Маклай – русский! Почему же тогда он Мак-лай?
Значит, не поверил.
После неловкой паузы пришлось мне начинать новый рассказ.
Почему действительно Миклухо-Маклай был Маклаем, а не Миклухой-Сидоровым или Миклухой-Петровым, у нас тоже пока мало кому известно. Сам Маклай о происхождении своей фамилии, такой странной для русского человека, и дальней своей родословной, за исключением краткого перечисления ближайших родственников по отцовской и материнской линиям, ничего не писал, а его биографы, особенно зарубежные часто сочиняют ему родословные каждый на свой лад, представляя русского учёного то шотландцем, то евреем.

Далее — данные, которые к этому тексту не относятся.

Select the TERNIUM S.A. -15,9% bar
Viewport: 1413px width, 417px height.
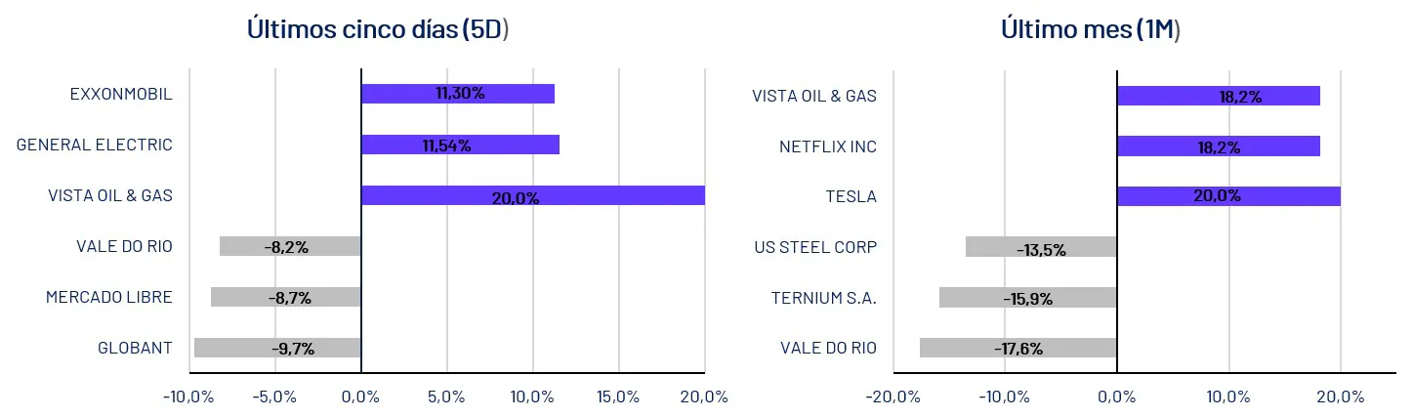coord(1027,297)
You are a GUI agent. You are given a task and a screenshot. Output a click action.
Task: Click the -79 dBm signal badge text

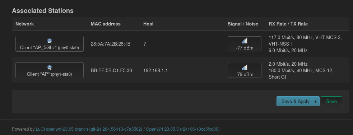point(245,74)

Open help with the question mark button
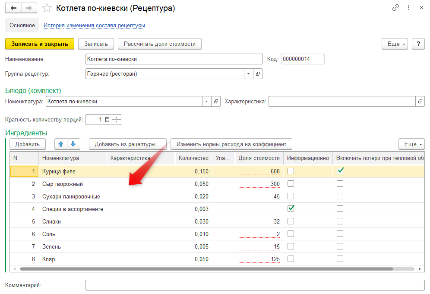[418, 44]
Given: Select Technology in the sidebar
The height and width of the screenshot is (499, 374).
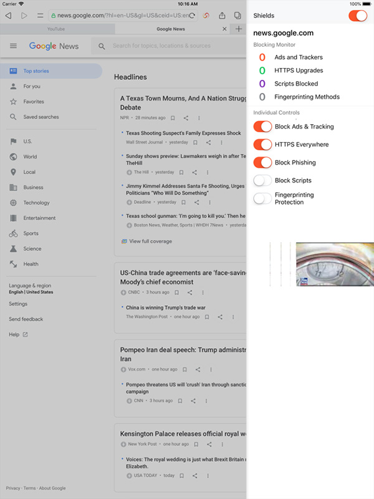Looking at the screenshot, I should [36, 203].
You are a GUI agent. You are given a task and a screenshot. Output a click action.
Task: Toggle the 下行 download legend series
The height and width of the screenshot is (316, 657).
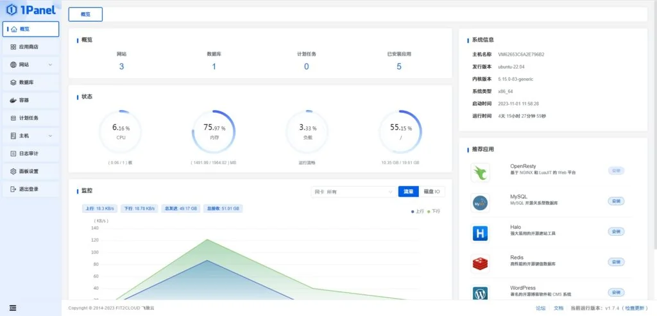pyautogui.click(x=434, y=212)
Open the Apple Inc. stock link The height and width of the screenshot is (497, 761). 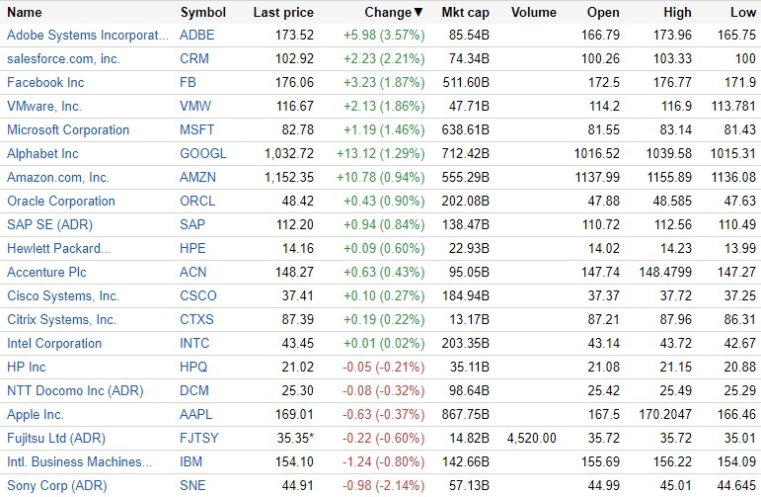pos(36,414)
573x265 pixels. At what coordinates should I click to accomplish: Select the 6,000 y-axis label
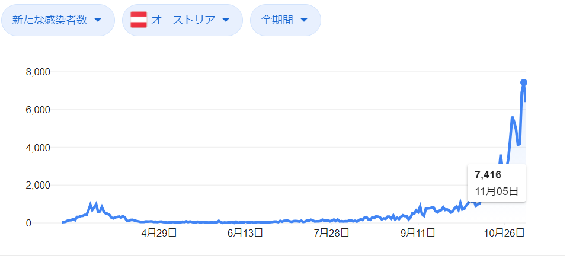tap(37, 110)
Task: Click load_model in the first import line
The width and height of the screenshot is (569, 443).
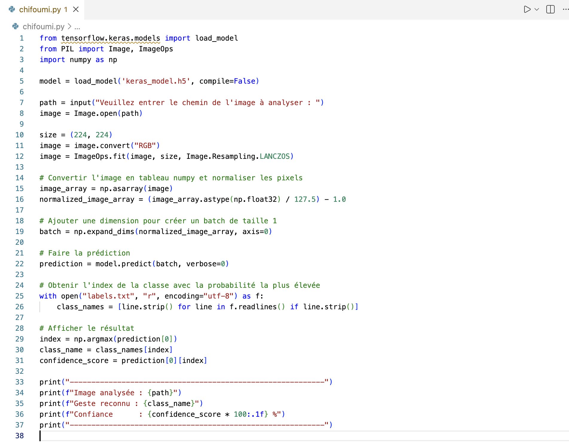Action: pos(217,38)
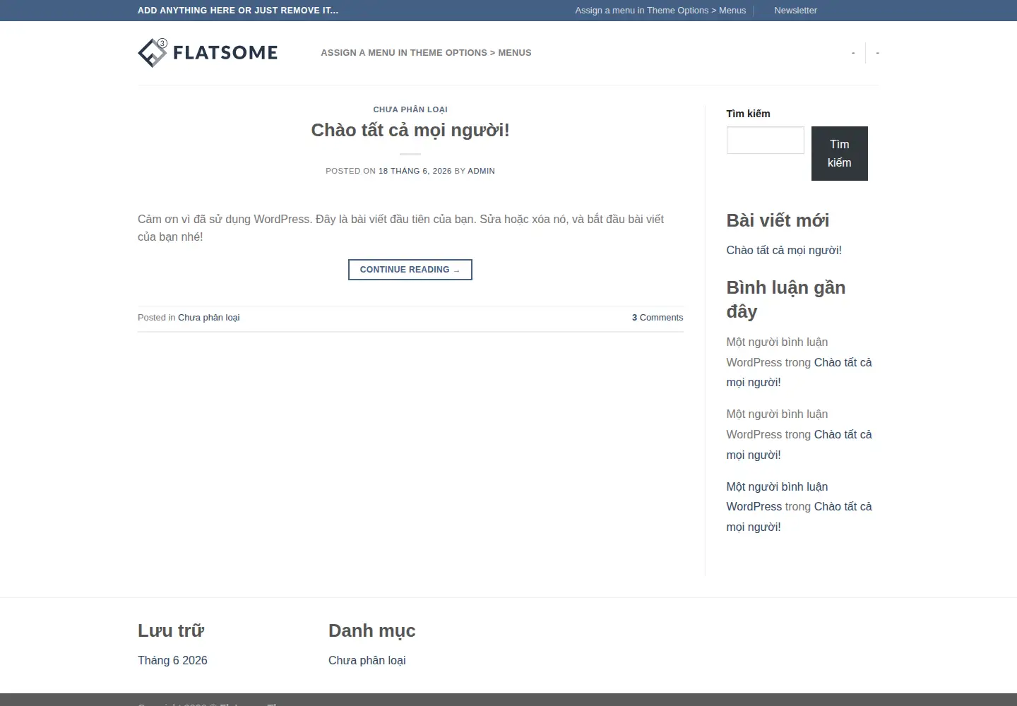Open post link in second recent comment

[x=799, y=445]
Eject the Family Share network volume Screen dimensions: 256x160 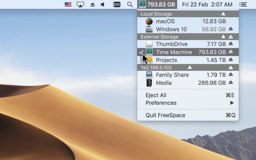[231, 75]
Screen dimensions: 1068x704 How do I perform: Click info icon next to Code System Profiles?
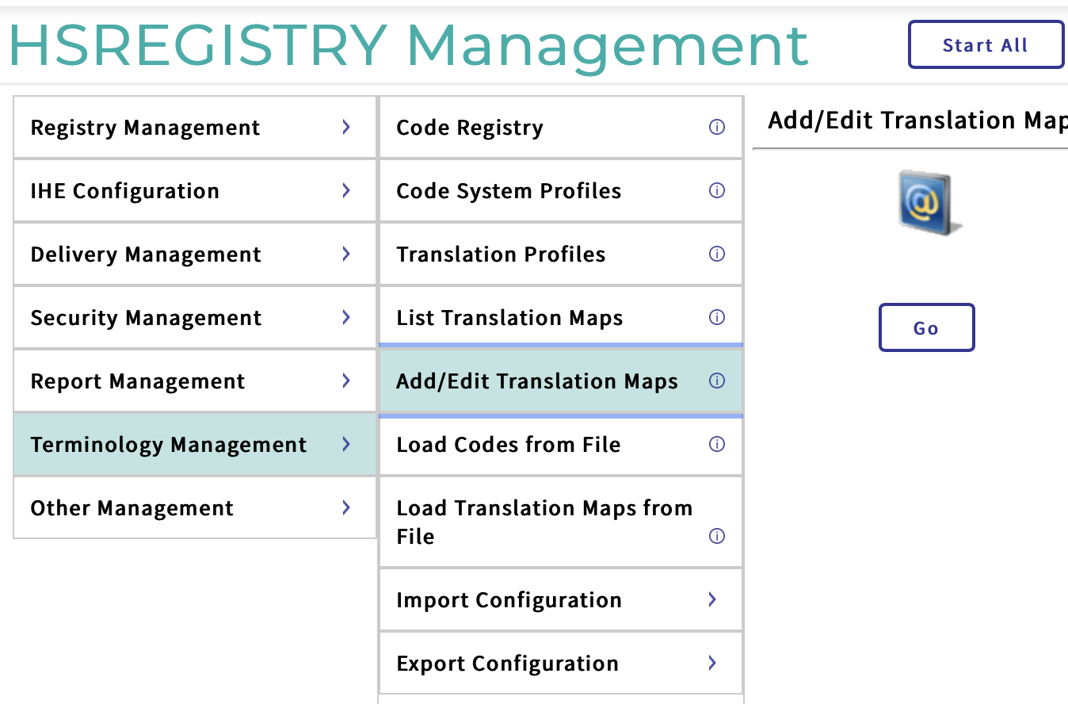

Австралийский журналист Франк Сидней Гриноп, шотландец по национальности, издал в 1944 году в Сиднее книгу «Who travels alone» («О том, кто странствовал в одиночку»), в которой, в частности, писал:
«Пётр Великий не только посылал молодых людей учиться за границу, но также приглашал в Россию искусных мастеров из Голландии и Германии, Франции и Англии, из Шотландии...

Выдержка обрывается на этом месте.